US Treasury yields were little changed on Friday, trading in narrow ranges, as risk appetite improved a bit with shares on Wall Street higher, but worries over a trade conflict with China kept investors cautious.
“Yields…(are) still lower from a couple of weeks ago and that’s because of the uncertainty on the US trade situation with China,” said Lou Brien, market strategist at DRW Trading in Chicago.
Benchmark US 10-year yields were up on Friday, but have declined on a weekly basis for two straight weeks.
China kept up its hostile rhetoric with the United States on Friday, saying through the official China Daily that US protectionism would hurt its own economy.
The editorial followed stinging remarks from China’s commerce ministry on Thursday accusing the United States of being “capricious” over bilateral trade issues.
“People believe that if we actually go into a trade war, the economy falls apart and inflation goes down,” said Stan Shipley, strategist, at Evercore ISI in New York. “There is no sign that scenario has changed with the U.S. and China.”
In afternoon trading, U.S. 10-year yields were up slightly at 2.9 percent, from Thursday’s 2.897 percent.
U.S. 30-year yields were almost flat at 3.040 percent , compared with 3.043 percent on Thursday.
On the short end, U.S. two-year note yields edged up to 2.549 percent, from 2.541 percent late on Thursday.
A much calmer European bond market – after manic movements in the previous session – also helped lift U.S. yields, analysts said.
Italy’s borrowing costs fell on Friday as the government bond market regained its footing after a sharp sell-off on Thursday, while the Greek bond market received a boost from a euro zone debt relief announcement.
Analysts said the Treasuries market has become more sensitive to developments in other markets.
The yield curve continued to steepen, with the spread between U.S. 5-year notes and 30-year bonds increasing for a sixth straight session to as much as 28.7 basis points . That is the widest gap in more than a week.

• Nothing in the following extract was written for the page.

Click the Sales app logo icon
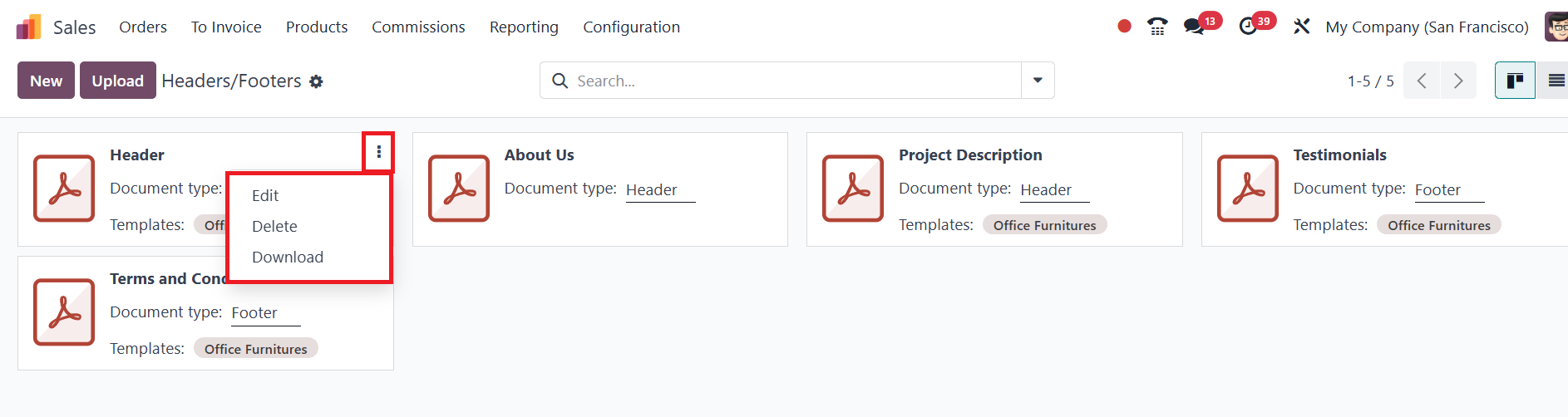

Another yield curve measure, the gap between U.S. two-year and U.S. 10-year notes, widened as well, to 37.2 basis points .
Kim Rupert, managing director for global fixed income at Action Economics in San Francisco, said the steeper curve is more of a “giveback” after having flattened for most of the year.
A flat yield curve is generally a function of investors pricing in interest rate hikes by the Federal Reserve.